Why do insurance companies charge a mortality and expense risk charge?
Insurance companies charge this fee to cover two main types of risk: mortality risk, which is the risk of having to pay out a guaranteed death benefit that exceeds the policy's account value, and expense risk, which covers the administrative, sales, and distribution costs of the product.
How does the mortality and expense risk charge affect my investment?
The mortality and expense risk charge is deducted from your policy's account value, typically on an annual basis. This means it reduces the amount of money available to be invested and grow, thereby impacting your net returns and the overall accumulation of your cash value over time.
Is the mortality and expense risk charge negotiable?

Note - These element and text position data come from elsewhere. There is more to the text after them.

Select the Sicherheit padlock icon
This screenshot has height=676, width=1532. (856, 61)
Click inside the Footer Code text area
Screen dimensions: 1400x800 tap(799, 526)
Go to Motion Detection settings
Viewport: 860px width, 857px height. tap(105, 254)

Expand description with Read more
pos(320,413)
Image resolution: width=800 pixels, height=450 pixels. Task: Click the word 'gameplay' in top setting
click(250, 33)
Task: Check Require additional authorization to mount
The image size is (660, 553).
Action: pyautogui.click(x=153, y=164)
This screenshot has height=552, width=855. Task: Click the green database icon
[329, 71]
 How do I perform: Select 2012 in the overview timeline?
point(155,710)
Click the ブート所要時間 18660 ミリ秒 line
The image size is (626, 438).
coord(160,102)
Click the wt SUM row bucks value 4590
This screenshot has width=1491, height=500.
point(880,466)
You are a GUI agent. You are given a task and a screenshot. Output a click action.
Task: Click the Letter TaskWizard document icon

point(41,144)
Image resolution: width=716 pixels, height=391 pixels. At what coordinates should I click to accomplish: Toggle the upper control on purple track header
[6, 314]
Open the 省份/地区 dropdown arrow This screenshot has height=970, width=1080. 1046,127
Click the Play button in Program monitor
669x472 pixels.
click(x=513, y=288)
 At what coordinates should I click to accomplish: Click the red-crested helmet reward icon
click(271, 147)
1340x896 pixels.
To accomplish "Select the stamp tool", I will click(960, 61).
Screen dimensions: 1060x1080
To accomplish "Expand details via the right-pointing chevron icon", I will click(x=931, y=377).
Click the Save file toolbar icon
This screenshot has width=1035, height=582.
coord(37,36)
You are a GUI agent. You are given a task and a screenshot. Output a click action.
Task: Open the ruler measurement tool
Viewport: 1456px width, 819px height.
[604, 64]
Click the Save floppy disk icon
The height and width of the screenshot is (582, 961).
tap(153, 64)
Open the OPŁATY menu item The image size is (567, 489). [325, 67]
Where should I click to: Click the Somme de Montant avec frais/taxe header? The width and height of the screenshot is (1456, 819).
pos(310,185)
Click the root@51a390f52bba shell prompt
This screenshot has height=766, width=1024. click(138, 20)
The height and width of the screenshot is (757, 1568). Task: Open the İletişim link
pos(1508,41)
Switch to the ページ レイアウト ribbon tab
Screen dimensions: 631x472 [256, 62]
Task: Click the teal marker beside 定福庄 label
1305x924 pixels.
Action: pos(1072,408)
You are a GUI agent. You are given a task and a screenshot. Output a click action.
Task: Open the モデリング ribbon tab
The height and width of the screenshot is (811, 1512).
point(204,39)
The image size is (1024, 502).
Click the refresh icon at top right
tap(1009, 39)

Generally, the mortality and expense risk charge is a fixed percentage set by the insurance company for a given contract and is not negotiable for individual policyholders. However, comparing different variable annuity or variable life insurance products from various providers will reveal different M&E rates, allowing you to choose a product with charges that align with your financial goals.
Are there other fees in variable annuities besides the M&E charge?
Yes, variable annuities typically have several other fees, including administrative fees for record-keeping, underlying fund expenses for the investments in the subaccounts, and potential surrender charges if you withdraw money early. There may also be additional fees for optional riders that enhance benefits like guaranteed income or death benefits.